Alive with Ghosts Today traces the story of the abolitionist uprising through an ensemble that pairs Bill Frisell’s guitar with violin, clarinet, and trombone.
Chris Potter has never been the type to shy away from history’s weight. His new record, Alive with Ghosts Today, takes on the story of abolitionist John Brown, whose 1859 raid on the federal armory at Harper’s Ferry was meant to spark a revolt among enslaved people in the American South. The music doesn’t narrate events in any literal sense, but the shape of it feels right. Potter assembled a small, unusual ensemble around Bill Frisell’s guitar, bringing in clarinet, violin, trombone, and his own tenor and soprano saxophones. What emerges has a certain rag-tag Americana to it, rough-edged and evocative.

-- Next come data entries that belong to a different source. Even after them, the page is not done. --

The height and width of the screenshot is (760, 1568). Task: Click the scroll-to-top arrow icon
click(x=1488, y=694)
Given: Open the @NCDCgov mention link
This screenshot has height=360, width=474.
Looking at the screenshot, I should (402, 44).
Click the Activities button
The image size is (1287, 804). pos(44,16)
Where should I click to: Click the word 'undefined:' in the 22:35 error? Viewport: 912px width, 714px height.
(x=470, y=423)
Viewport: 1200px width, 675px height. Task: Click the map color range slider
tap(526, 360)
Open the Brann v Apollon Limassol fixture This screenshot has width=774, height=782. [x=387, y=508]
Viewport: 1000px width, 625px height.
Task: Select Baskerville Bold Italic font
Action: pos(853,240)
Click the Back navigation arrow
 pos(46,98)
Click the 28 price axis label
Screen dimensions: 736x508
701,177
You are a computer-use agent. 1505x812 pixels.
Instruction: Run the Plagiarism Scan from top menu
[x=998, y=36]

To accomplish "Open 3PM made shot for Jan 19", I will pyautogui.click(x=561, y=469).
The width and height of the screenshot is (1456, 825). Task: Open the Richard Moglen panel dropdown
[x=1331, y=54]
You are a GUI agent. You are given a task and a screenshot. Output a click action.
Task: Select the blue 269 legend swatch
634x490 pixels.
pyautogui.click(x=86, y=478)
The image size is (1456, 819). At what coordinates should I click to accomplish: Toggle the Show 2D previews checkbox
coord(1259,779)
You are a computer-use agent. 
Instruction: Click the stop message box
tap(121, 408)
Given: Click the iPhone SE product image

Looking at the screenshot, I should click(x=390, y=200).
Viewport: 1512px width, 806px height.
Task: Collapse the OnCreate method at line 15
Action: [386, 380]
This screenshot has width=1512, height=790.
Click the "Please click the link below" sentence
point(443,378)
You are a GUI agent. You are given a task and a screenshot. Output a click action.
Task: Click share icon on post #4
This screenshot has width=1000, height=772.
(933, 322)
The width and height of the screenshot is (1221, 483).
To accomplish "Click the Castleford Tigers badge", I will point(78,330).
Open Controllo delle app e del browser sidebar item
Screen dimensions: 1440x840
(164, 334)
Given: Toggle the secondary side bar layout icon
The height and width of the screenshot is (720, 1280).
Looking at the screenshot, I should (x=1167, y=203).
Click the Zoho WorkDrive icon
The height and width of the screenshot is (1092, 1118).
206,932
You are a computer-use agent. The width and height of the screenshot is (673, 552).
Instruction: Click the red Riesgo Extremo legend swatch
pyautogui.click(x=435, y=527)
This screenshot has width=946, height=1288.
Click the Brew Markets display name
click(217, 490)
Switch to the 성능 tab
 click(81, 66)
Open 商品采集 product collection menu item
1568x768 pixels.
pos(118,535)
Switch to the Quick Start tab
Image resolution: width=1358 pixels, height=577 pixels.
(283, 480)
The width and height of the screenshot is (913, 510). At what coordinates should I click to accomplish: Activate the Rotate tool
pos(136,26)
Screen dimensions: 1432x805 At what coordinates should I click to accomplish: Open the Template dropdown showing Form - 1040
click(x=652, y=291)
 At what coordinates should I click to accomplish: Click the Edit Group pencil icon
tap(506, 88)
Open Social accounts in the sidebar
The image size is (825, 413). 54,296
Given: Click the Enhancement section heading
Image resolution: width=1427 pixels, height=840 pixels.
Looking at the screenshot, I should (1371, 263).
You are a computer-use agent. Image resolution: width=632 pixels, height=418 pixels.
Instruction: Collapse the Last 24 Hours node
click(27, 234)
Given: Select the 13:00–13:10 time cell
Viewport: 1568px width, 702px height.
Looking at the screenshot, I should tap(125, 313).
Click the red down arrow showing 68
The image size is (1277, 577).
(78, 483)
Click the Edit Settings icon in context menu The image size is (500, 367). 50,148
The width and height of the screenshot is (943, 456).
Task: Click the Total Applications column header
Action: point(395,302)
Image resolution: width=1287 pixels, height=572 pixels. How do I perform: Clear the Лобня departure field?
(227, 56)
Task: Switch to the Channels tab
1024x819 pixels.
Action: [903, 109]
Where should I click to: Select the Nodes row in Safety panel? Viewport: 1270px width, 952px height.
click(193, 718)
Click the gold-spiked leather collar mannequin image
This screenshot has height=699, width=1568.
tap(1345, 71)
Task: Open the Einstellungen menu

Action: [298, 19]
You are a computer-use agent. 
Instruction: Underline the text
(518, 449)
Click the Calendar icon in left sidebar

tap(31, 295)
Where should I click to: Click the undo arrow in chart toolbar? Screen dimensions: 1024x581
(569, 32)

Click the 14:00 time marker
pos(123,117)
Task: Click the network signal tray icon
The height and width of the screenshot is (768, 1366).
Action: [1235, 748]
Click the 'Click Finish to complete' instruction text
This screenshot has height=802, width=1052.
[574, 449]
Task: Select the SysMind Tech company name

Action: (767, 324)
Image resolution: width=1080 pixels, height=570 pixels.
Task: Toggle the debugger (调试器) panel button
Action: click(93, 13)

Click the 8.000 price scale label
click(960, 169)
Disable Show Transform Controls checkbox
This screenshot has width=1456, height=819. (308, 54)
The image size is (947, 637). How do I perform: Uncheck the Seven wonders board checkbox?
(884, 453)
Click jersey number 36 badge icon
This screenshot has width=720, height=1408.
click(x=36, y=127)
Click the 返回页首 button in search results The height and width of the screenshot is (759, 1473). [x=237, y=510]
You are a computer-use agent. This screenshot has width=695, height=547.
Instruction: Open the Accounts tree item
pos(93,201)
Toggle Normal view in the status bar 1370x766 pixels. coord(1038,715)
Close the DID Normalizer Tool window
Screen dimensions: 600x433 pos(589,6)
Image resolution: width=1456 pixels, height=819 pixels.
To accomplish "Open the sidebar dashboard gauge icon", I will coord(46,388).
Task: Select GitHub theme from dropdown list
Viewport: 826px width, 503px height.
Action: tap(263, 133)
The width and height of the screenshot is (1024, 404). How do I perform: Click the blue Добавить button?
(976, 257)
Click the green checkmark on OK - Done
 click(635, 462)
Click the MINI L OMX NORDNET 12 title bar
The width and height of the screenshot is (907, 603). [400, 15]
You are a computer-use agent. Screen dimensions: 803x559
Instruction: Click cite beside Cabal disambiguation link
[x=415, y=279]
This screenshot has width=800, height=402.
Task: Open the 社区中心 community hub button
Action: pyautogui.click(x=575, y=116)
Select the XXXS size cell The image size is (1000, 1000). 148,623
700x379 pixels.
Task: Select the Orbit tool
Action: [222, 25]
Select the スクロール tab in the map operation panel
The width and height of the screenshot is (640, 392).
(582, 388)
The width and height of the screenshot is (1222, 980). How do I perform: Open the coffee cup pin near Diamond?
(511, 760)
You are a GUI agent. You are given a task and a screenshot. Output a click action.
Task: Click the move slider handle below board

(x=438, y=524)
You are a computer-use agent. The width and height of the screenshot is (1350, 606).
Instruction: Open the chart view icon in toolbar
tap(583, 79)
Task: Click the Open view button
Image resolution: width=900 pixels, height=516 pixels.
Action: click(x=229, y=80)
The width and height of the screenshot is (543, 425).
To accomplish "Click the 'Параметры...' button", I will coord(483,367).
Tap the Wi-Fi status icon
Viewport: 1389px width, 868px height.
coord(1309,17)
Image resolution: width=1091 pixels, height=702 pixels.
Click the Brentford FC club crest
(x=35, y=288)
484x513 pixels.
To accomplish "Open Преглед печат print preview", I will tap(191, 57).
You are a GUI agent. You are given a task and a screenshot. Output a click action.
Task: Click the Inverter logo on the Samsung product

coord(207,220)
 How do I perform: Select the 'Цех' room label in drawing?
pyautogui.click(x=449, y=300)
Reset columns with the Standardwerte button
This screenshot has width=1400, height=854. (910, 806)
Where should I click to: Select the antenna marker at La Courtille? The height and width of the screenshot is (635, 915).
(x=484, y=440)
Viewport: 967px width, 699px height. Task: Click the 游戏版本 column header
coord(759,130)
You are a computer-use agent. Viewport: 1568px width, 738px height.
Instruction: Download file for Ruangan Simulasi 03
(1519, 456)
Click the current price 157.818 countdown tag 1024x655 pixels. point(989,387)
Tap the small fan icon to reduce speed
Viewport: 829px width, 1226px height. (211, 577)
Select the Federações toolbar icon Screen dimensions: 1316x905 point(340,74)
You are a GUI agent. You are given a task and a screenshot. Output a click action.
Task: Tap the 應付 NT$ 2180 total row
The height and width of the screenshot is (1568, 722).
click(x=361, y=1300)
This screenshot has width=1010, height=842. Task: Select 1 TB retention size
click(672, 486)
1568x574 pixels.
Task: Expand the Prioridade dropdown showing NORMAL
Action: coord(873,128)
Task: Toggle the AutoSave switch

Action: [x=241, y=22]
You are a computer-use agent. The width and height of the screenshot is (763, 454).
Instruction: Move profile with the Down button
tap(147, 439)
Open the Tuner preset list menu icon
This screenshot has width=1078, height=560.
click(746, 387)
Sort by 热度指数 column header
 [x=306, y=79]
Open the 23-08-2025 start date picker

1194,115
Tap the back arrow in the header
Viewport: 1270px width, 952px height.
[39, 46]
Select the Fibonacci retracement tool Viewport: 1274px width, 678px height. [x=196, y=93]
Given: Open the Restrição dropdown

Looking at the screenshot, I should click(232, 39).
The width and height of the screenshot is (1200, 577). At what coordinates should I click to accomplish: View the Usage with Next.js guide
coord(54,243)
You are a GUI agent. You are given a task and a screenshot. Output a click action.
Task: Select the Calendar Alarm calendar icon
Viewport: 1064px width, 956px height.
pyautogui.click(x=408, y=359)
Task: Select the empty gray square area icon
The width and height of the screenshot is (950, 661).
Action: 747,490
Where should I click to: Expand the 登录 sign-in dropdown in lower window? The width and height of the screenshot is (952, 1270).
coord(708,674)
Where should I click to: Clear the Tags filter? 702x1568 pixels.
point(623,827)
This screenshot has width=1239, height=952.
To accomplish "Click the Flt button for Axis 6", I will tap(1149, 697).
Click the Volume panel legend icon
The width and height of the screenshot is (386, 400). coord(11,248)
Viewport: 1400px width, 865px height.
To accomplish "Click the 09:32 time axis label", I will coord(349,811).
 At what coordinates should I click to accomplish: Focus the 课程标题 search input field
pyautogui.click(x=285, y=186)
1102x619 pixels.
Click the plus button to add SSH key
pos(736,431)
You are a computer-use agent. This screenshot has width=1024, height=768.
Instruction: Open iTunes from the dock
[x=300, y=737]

Frisell opens “Osawatomie Brown” over a simple bass line from Burniss Travis and the backbeat of Nate Smith. The sound is immediate and open, frontier space conjured in a few bars. Potter and trombonist Zekkereya El-magharbel carry the theme in low, wide-interval harmony before Rane Moore on clarinet and violinist Sara Caswell add more color. The rhythm section keeps things grounded while the soloing takes some hip turns. There is nothing clean about it, which suits the subject matter perfectly.
“Mine Eyes” borrows its title from the “Battle Hymn of the Republic,” itself built from the folk tune “John Brown’s Body.” A grooving modern jazz theme gives way to something less polished: tremolo, mud, free improvisation woven through the horns. The terrain around the Potomac and Shenandoah rivers becomes audible. The album does its best work when it lets the ensemble voices interrupt each other. “This Earth Would Have No Charms for Me” takes its name from an 1859 letter by Harriet Newby, who was enslaved, to her husband. The slow 6/8 theme has a throaty elegance. Caswell’s violin solo carries real feeling before Frisell moves over the full band, mournful and oddly hopeful at once.
Potter’s tenor remains the main voice, bright and varied, always with a human side. The duets with Frisell, spare and clear, ground tracks like “Heavens in Scarlet” before the full band fills in. Alive with Ghosts Today doesn’t try to pin history down. It lets the music move through what remains.